The grant will be dispersed over five years, and CMS will monitor how states implement their proposals, which means that many states may be reluctant to try something that could be truly transformative but would take longer to show results. Cochlan-McClain said that she would like to see more states provide funds for hospitals to move away from a fee-for-service model, which is how they’re reimbursed for care now, to one that provides a global, fixed fund for taking care of a patient population.

Describing the latter model, she said, “They are paid more based on the outcomes of that patient’s health and care, and less on the number of times they are seen in the clinic.” Because rural health clinics have a lower volume of services, this kind of payment system would allow them to focus on patients’ needs, from preventative care to mental health, and would pay them for how well the patient does over time, she said. “It’s a smarter way to take care of patients, and because it is one of the strategic goals in the applications, we are hopeful that states wrote to it,” she said.

Pennsylvania has been testing such a model. But five years would be a short time to implement such a dramatic change to paying for health care, she said. Rural areas already have a shortage of health care professionals. If doctors in rural areas can’t get paid as well as they can in larger cities, no amount of workforce training, which the fund supports, will keep them there.

Advocates are also worried about the arbitrary nature of how the awards may be determined and monitored. Mehmet Oz, the CMS director, seems to have a lot of leeway. Chameides pointed to Trump’s recent decision to give billions to Argentina because of election results there as the kind of arbitrary decision-making this administration can often make. “They have sort of publicly said that they are going to use the powers that they have to reward or punish people based on favoritism,” he said. “Will that same criterion be used for health care? I don’t know, but it certainly gives me concern.”

In the past, Oz has said the program will help “right-size” rural health care. That is jargon that could mean more hospital consolidation across the country or “partnering” small hospitals with bigger hospitals. In the past, that kind of consolidation has led to more rural facilities closures and higher prices. Oz has also said working-age Americans should stop eating cake and get off Medicaid and go to work, ignoring the fact that most Medicaid recipients who are able to work do so.

Those kinds of statements, along with the vague outlines provided by CMS, mean that rather than shoring up the health care needs of rural communities, the Rural Health Transformation fund may become just another tool for the mercurial Trump administration to mete out reward and punishment. We’ll find out soon, as the administration will distribute the funds by the end of the year.

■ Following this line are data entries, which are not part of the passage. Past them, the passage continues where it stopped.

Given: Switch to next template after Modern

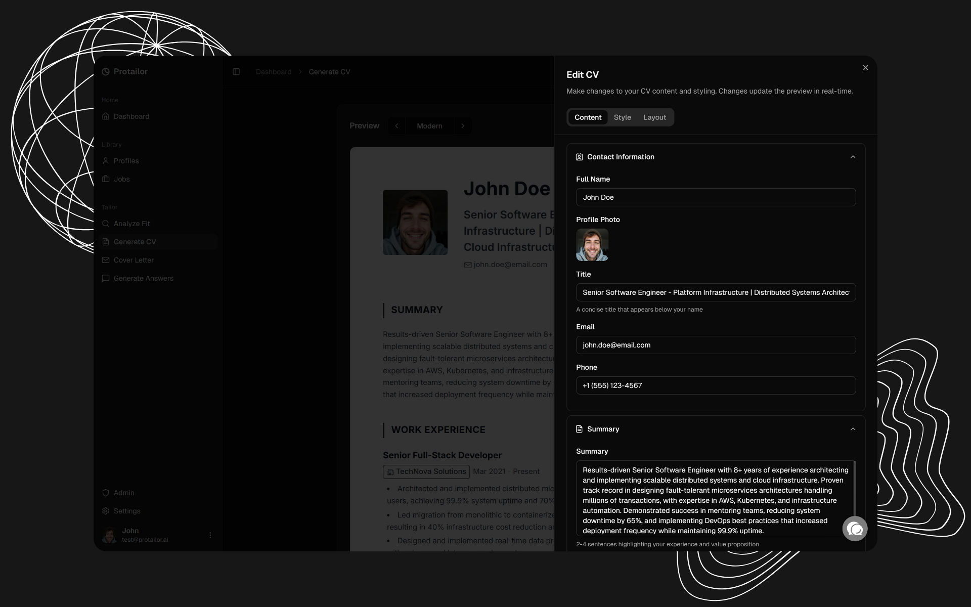Looking at the screenshot, I should click(463, 126).
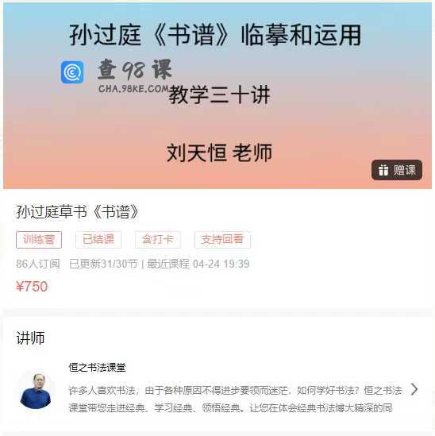Open the course banner cover image
The image size is (435, 436).
pyautogui.click(x=218, y=96)
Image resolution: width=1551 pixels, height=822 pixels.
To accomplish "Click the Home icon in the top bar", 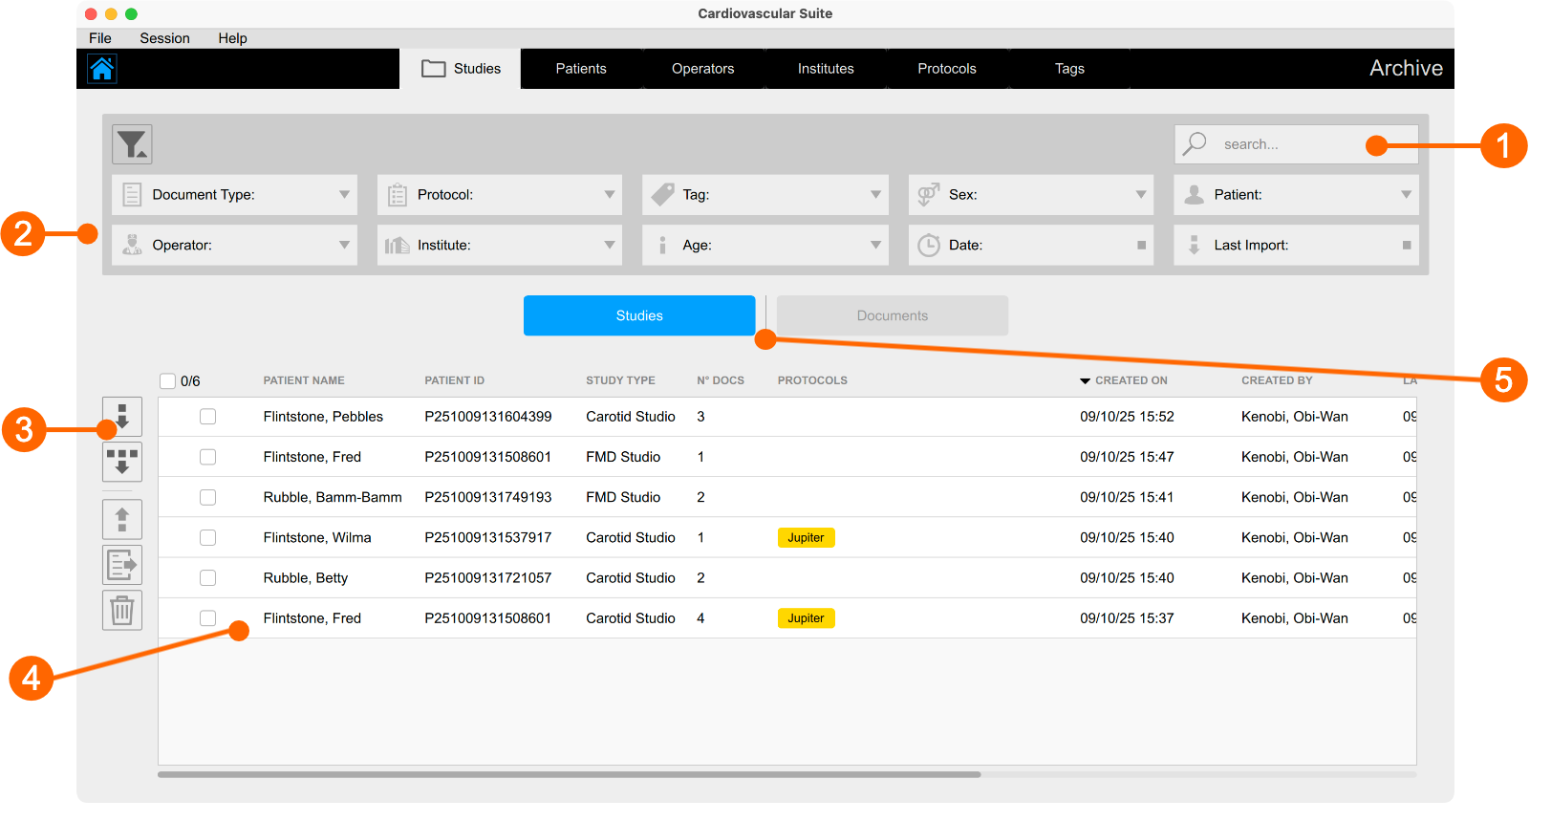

Nonetheless, the future for rural hospitals remains grim. Nearly half of them are operating at a loss, and more than 400 are vulnerable to closure. With this administration committed to reducing Americans’ access to health care, and the U.S. system becoming ludicrously expensive and unequal, we can expect rural hospitals to cut services and shutter at an increasing clip. Getting us out of this mess will require innovation, sure, but a relatively small amount of money overseen by MAGA apparatchiks isn’t going to do the trick.